For more than four decades, St. James was the center of social and cultural life for African Americans in Helena. Nearly every important social, cultural, political, and self-help organization created by African Americans in Helena had its origin at St. James, including: Afro-American Building Association, to aid business development; Afro-American Benevolent Association, a Masonic group devoted to building a hall; and the Afro-American Protective League and the Afro-American Council, two groups focused on defending local people from discrimination and protesting lynchings in the American South. The St. James Literary Society reached well beyond the congregation and attracted whites to some public meetings, including one in 1907 that focused on the Brownsville Affair and debates on the effects of African American slavery, and the relative prosperity of African Americans who lived out of the South compared to populations in the South.

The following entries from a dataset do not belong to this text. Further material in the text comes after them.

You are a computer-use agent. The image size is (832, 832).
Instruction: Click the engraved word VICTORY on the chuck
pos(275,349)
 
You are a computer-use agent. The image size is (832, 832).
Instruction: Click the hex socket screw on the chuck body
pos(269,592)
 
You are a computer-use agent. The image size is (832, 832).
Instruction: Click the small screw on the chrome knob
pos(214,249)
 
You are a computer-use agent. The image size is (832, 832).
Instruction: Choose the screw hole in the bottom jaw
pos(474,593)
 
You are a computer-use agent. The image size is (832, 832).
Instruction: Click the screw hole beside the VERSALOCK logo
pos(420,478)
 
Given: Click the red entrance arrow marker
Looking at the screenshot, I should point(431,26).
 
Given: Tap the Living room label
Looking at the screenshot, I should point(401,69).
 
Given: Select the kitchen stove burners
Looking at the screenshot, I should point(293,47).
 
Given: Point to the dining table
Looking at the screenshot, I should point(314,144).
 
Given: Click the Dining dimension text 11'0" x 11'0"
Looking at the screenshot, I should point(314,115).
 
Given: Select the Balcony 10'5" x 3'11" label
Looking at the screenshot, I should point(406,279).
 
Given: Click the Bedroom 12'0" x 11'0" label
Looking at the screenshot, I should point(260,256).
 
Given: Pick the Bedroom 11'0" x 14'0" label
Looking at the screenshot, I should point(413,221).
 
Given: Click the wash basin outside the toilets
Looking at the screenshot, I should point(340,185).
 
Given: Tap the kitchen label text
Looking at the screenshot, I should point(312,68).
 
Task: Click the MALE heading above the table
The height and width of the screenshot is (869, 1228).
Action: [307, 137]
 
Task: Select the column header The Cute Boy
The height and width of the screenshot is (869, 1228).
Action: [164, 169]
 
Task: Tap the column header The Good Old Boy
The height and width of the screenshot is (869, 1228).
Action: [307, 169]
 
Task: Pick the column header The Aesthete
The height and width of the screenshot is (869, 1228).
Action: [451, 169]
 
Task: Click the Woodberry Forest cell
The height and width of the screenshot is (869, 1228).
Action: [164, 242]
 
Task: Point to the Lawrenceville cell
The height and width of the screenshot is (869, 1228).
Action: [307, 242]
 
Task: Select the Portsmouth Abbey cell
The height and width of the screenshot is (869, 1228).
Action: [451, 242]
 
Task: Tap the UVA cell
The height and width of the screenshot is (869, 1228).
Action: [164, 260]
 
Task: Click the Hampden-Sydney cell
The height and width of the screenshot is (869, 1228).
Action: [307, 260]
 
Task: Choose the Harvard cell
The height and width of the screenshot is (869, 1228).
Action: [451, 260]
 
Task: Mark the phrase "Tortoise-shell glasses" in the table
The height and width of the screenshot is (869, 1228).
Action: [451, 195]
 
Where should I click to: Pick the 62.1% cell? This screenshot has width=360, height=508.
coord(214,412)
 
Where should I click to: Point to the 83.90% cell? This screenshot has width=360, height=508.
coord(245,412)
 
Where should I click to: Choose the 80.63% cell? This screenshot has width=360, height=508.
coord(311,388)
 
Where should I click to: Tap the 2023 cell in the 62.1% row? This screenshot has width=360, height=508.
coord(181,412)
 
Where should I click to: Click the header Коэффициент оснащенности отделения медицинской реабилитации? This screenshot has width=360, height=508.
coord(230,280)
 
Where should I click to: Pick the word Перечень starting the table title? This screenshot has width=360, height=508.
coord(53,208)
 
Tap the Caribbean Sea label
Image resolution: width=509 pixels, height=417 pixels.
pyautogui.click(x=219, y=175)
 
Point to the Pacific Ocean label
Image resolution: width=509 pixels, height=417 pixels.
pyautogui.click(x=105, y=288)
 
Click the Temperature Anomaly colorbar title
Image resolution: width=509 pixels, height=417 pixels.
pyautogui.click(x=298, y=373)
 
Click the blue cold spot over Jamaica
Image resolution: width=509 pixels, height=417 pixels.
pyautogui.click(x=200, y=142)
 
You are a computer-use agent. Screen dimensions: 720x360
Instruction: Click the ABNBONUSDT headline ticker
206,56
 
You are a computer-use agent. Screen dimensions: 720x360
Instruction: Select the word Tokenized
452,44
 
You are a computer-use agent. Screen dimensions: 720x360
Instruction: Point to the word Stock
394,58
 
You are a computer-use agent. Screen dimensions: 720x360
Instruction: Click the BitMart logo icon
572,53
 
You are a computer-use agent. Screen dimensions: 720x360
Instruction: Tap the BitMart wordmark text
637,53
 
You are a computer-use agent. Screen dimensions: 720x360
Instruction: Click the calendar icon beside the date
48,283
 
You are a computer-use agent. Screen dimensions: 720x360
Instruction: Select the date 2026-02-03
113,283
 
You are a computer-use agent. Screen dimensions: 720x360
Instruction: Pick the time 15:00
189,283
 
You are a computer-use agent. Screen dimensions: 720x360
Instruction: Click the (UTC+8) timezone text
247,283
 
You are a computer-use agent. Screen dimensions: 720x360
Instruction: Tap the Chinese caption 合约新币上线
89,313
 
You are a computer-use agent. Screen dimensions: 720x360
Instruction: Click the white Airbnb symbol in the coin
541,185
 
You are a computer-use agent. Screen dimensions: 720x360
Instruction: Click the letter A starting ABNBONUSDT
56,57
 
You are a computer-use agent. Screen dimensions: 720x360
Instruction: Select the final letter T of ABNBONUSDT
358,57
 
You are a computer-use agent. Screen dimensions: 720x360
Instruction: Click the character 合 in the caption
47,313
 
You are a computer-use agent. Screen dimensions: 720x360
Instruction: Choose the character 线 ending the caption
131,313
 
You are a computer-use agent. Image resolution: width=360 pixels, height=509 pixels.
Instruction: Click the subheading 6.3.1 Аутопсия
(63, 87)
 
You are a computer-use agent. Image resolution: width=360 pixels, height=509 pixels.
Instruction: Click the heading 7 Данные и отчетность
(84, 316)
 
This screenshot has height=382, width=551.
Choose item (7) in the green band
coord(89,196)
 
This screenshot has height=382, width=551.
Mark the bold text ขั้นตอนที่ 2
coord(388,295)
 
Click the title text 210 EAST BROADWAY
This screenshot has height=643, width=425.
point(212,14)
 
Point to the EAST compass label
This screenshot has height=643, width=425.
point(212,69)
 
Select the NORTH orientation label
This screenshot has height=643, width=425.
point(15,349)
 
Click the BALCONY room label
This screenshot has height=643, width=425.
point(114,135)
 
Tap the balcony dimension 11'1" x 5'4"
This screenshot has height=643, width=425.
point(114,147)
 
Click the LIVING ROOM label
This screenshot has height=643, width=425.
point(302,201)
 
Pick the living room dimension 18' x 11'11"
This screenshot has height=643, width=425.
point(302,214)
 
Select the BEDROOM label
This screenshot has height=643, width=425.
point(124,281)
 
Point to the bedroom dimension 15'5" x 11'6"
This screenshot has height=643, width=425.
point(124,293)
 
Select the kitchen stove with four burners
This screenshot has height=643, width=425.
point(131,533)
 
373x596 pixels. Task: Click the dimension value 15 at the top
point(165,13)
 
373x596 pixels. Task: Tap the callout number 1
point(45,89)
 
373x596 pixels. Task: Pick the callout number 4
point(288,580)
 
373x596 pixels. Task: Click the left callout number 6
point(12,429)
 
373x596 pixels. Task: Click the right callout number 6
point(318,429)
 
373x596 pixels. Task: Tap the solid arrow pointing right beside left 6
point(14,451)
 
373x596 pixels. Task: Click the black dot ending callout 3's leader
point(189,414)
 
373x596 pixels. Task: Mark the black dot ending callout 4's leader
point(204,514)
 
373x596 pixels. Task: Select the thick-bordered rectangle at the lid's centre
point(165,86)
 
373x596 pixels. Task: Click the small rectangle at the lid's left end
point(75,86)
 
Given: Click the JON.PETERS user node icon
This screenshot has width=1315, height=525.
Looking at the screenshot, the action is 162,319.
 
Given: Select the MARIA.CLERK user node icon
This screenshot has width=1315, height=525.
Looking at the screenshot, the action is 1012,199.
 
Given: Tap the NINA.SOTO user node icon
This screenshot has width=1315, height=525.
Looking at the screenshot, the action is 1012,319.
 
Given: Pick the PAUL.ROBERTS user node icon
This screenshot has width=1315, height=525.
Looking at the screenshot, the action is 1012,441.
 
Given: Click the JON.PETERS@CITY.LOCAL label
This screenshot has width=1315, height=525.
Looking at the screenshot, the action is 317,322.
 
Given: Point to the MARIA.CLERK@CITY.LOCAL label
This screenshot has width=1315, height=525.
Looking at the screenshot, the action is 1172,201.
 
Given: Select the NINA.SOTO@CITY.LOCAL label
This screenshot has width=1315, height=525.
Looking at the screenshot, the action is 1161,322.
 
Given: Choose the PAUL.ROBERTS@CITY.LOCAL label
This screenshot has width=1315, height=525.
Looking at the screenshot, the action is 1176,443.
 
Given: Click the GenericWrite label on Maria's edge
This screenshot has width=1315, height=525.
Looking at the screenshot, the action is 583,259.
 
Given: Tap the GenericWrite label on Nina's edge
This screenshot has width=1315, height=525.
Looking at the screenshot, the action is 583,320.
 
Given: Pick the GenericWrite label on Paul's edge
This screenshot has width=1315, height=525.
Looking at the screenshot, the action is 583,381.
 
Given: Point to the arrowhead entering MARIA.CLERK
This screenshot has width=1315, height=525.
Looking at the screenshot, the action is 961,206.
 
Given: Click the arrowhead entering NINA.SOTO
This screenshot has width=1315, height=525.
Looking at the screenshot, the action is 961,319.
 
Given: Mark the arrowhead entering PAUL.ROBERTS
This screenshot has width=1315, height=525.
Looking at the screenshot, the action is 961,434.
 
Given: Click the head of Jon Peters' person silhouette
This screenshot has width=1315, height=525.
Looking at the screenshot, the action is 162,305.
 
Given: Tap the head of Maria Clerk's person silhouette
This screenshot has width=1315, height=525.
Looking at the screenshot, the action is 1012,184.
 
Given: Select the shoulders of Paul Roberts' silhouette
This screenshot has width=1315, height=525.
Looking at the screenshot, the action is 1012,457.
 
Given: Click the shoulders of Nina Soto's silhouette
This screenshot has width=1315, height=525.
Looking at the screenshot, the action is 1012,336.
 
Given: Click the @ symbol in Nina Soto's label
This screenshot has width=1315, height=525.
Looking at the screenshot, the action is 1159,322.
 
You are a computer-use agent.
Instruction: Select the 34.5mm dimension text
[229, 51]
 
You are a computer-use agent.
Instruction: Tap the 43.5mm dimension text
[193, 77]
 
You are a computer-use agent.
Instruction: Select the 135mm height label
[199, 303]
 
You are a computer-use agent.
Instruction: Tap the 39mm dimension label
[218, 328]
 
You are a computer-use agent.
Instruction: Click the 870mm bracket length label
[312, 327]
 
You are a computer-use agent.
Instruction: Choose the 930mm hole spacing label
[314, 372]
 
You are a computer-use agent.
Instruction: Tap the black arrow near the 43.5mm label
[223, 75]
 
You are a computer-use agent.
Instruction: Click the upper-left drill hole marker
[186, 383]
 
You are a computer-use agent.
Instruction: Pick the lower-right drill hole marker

By the late 1920s, Helena’s African American population dwindled, the consequence of poor economic conditions. St. James continued as a congregation into the 1940s, but after World War II it ceased to function. The church building still stands. Remodeled without its steeple, it serves as a private residence.
William L. Lang, “The Nearly Forgotten Blacks on Last Chance Gulch, 1900-1912,” Pacific Northwest Quarterly 70 (April 1979): 50-57; Rex C. Myers, “Montana’s Negro Newspapers, 1894-1911,” Montana Journalism Review 16 (1973): 17-22.